Which fast food items still taste the same as they used to, let's say 20 years ago or longer?

Which fast food items still taste the same as they used to back in the day? Let’s start with at least 20 years ago, but feel free to go back further if you remember any specific changes further back. The question was inspired by the thread on arcade games. Back in the late '80s there was a Godfather’s pizza right next to the local arcade. If I were to eat a Godfather’s today, is it likely that the pizza would remind of the one’s I had in the late '80s? What about McDonald’s, KFC, Taco Bell, and any other big chains?

McDonald’s French fries and Wendy’s burgers.

Nathan’s fries, the Whopper,

White Castle hamburger.
Same as it …ever…was.

McNuggets, they are still using the same steady stream of slime to make and form them into whatever it is they are.

They switched to all white meat chicken in 2003, so they’re not the same nuggets I had as a kid in 1981.

You know the drive-in restaurant in the movie Dazed and Confused? It’s a real burger joint called Top-Notch and they’ve been cooking the same burgers on the same wood-fired grill since 1971. They didn’t even have to dress the place up much for the movie because it looked the same in 1993 as it did in the seventies, and it doesn’t look much different now.

But doesn’t that mean that twenty years ago they’re the same as today?

I didn’t think there was going to be a correct answer in this thread, but yeah, here it is.

mmm

You just beat the deadline: McDonald’s stopped frying their fries in beef tallow in 1990. They tasted noticeably better back then.

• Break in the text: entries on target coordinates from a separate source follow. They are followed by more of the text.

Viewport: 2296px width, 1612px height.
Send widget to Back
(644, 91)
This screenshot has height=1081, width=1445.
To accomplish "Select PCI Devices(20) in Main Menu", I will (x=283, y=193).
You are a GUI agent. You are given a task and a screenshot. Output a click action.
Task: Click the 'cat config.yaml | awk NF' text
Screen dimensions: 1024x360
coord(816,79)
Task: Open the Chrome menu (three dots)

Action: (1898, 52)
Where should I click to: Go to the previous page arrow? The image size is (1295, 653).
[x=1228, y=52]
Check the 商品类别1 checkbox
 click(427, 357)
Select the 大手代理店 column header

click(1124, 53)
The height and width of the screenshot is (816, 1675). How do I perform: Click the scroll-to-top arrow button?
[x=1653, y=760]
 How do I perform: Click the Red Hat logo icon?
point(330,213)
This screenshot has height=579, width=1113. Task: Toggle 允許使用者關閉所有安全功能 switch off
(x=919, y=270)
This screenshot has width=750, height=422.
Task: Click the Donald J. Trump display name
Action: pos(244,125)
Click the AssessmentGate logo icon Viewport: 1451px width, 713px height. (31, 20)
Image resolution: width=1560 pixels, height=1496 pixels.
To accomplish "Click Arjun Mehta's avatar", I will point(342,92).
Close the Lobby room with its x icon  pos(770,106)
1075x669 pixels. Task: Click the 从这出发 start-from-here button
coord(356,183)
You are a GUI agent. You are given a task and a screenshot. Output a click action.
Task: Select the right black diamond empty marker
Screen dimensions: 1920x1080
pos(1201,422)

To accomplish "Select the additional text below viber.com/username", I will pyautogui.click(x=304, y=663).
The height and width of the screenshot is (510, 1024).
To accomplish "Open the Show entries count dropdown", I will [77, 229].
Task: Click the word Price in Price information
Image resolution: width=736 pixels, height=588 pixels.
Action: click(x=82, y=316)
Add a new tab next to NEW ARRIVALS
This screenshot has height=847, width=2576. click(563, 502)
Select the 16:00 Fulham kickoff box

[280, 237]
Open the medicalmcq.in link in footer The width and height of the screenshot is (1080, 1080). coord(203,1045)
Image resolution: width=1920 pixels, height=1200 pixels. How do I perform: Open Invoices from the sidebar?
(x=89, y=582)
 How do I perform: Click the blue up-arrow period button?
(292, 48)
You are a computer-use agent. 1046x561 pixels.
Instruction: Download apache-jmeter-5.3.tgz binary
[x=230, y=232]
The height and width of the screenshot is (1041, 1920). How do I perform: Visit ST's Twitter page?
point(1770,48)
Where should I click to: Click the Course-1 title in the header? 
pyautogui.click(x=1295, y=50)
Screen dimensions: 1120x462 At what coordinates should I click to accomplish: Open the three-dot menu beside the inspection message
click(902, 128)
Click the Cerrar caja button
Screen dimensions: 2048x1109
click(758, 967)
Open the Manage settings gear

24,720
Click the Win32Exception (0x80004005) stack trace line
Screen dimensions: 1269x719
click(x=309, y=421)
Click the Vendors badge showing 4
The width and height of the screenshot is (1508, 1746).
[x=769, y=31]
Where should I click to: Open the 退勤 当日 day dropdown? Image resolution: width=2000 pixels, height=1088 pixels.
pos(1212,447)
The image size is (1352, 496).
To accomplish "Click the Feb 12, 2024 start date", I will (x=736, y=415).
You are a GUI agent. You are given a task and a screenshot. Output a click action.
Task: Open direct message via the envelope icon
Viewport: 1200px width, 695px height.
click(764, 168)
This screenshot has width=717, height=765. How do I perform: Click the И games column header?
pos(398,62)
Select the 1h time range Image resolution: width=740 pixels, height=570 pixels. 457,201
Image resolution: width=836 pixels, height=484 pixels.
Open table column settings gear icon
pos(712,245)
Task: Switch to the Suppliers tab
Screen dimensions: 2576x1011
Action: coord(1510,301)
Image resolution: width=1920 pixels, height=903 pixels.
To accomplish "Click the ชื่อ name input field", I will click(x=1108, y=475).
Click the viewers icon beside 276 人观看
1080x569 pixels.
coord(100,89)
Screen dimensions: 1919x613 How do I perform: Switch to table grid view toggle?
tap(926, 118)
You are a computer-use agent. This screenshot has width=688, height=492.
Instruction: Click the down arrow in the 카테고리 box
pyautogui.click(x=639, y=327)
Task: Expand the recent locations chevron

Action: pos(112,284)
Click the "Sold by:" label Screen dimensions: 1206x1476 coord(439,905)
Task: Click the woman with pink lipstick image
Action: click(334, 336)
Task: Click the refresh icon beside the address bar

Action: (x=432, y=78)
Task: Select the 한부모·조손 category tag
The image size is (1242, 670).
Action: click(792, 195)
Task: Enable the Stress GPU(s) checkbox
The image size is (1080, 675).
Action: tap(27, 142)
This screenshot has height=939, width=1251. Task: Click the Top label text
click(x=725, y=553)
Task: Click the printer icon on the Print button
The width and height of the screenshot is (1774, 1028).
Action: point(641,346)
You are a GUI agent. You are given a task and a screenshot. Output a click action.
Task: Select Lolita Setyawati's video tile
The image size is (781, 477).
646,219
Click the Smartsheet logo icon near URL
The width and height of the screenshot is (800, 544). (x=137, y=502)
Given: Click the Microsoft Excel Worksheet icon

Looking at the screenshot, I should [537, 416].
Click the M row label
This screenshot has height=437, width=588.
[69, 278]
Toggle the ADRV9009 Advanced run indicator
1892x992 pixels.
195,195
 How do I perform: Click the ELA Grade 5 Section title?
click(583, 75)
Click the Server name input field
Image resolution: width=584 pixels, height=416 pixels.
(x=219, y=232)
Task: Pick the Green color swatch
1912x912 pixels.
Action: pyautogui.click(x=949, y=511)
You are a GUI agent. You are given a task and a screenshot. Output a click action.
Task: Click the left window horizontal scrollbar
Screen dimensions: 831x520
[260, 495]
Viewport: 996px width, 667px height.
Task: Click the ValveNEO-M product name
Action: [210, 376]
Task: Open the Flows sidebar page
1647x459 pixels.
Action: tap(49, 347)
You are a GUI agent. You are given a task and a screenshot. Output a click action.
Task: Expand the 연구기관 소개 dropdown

I recall seeing a Jamie Oliver video where he makes chicken nuggets for a group of children the same way McDonald’s does. Oliver makes this chicken paste and forms them into nuggets. The kids are totally grossed out. Then he fries them and asks the kids if they would eat it and they all raise their hand that they want to. They saw the whole process but once it was a fried nugget they wanted to eat them.

Yeah. But given how old members of the board skews, well, I know I have shirts older than that.

Wienerschnitzel standard hot dogs (mustard, kraut). Crappy then, crappy now. Jack-In-The-Box tacos are sui generis.

This thread is making me crave a bag of Dick’s.

Marathon Dim Sim’s. Haven’t changed in 50 years.

Also Chiko Rolls.

I’ve been eating In ‘N’ Out Double Doubles for 50 years, and they taste the same as they always have.

I realize, grudgingly, that the math works out, but I genuinely thought this was a joke at first.

It just occurred to me to wonder: how much did the great Fry Grease Switcheroo impact the beef industry? McDonald’s wields serious purchasing power.

The one on Burnet? I’ve driven by it dozens of times, but I can’t say I’ve ever eaten there. My wife’s family is more of a Dan’s Hamburgers crowd, so if we’re getting burgers out, that’s usually where they come from.

I’m told on good authority (my wife and sister-in-law) that their hamburgers are the same as they’ve been since the 1970s as well.

It’s a harder question than it seems. Often, changes are subtle over time to where it’s easy to forget what something used to taste like. I “think” an Arby’s roast beef sandwich tastes the same as it always has, but I don’t have anything that I can compare it with. Someone mentioned a Whopper above. They seem basically the same, except I remember a more pronounced charred flavor years ago than I do now.

In and Out is one of the few where I can say I’ve never detected any change at all.

They have changed greatly over the years-
https://www.atlasobscura.com/foods/original-mcdonalds-french-fry#:~:text=As%20it%20turns%20out%2C%20the,fries%20weren’t%20exactly%20healthier.
In 1990, the company announced that they would replace the beef tallow with 100 percent vegetable oil. After the announcement, McDonald’s stock fell 8.3 percent…McDonald’s introduced french fry version 3.0, which is cooked in vegetable oil with less trans fat, around 2007.

Yes, but they also changed the oil- twice and stopped using natural beef flavorings.